Provided records START

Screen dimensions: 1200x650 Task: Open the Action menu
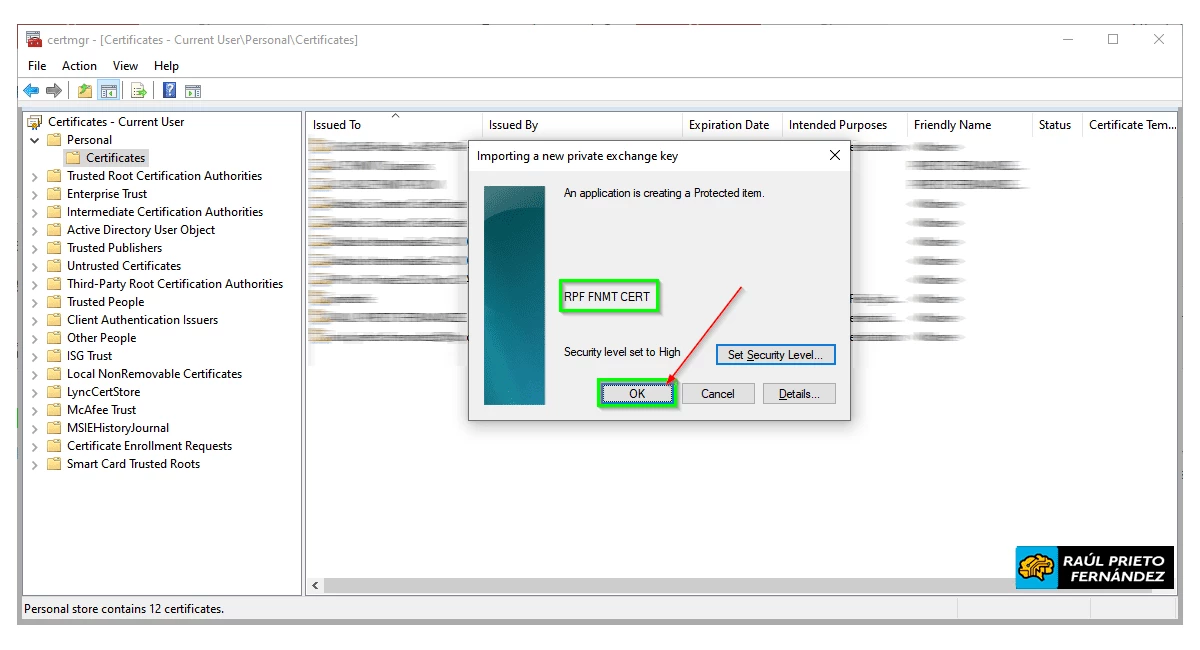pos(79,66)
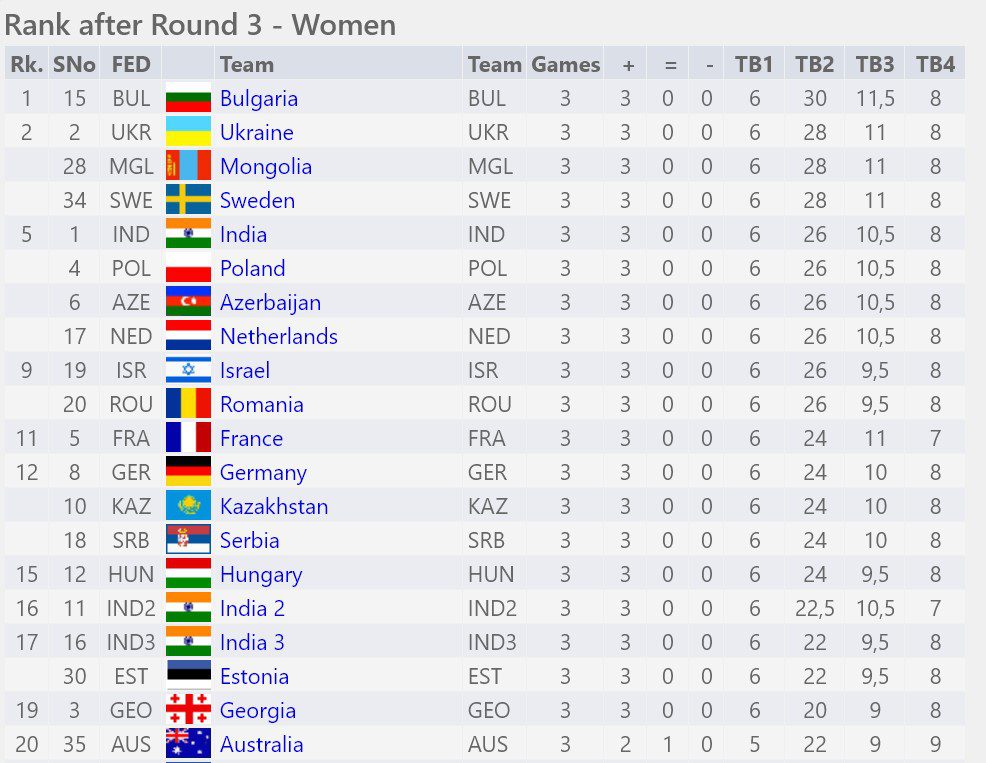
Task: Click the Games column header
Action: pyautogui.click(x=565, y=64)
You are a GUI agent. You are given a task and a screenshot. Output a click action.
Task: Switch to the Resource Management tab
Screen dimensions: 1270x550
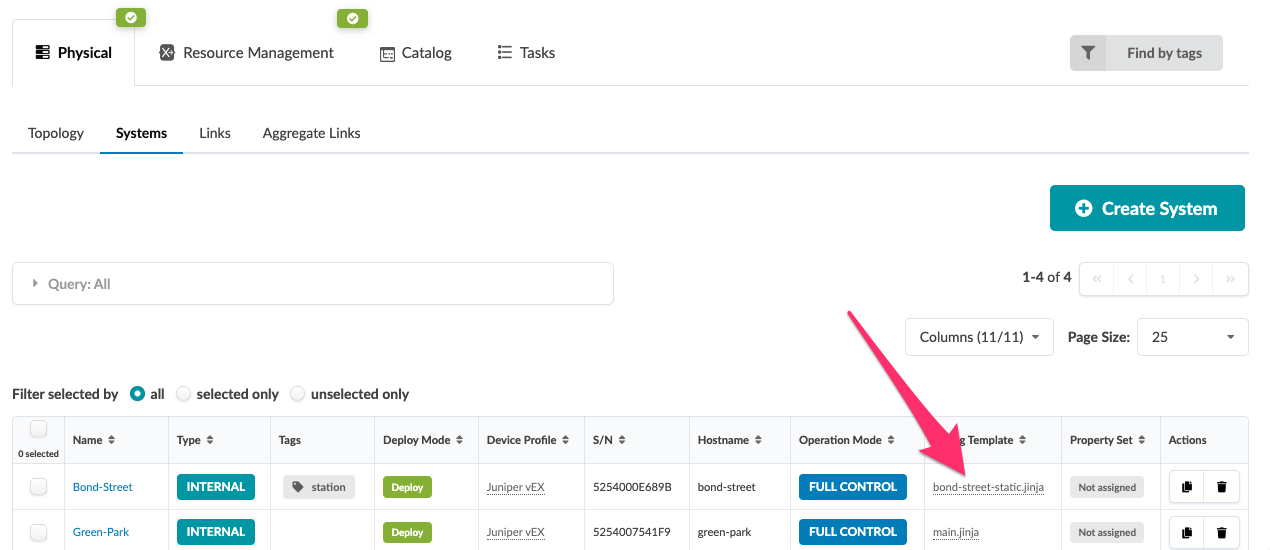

Provided records END
Provided records START

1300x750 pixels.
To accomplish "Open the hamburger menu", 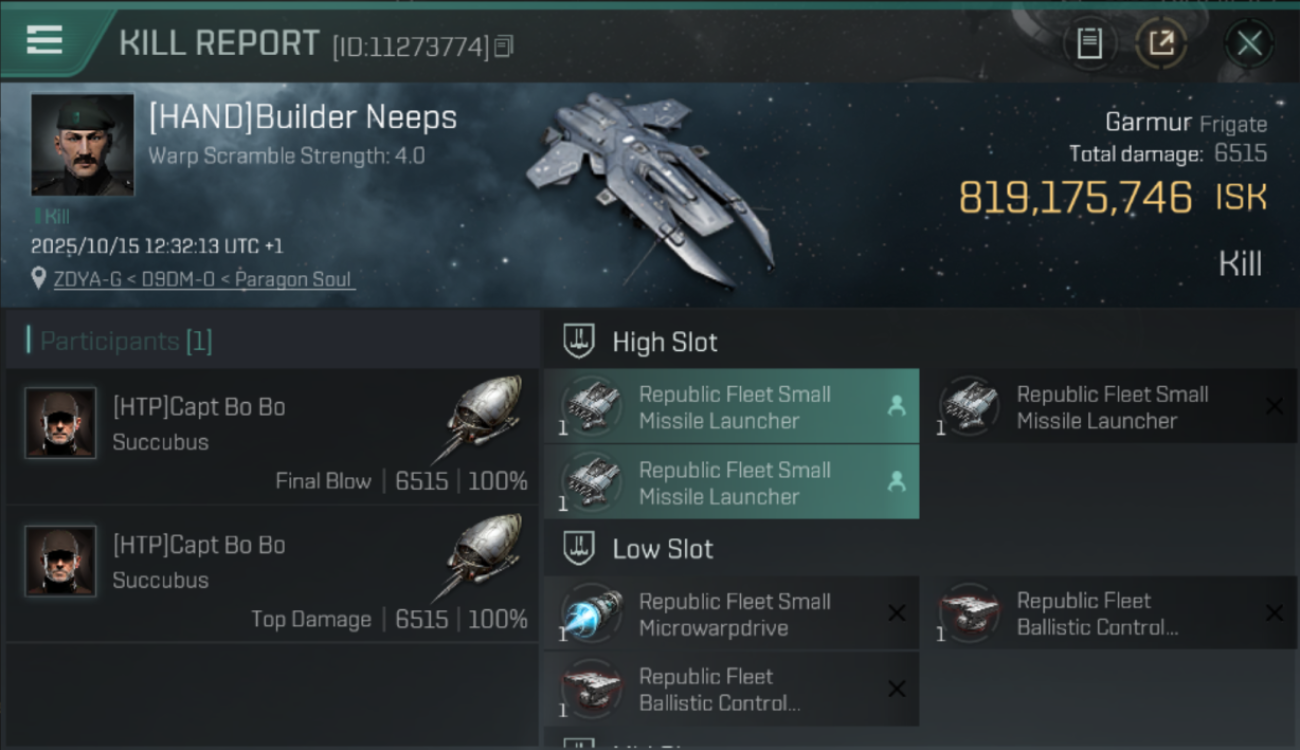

Provided records END

About this task = Transcribe the lines above between the line holding "Task: Switch to the Resource Management tab" and the line holding "Screen dimensions: 1270x550", inclusive, exactly as they stand and with nothing added.

Answer box =
Task: Switch to the Resource Management tab
Screen dimensions: 1270x550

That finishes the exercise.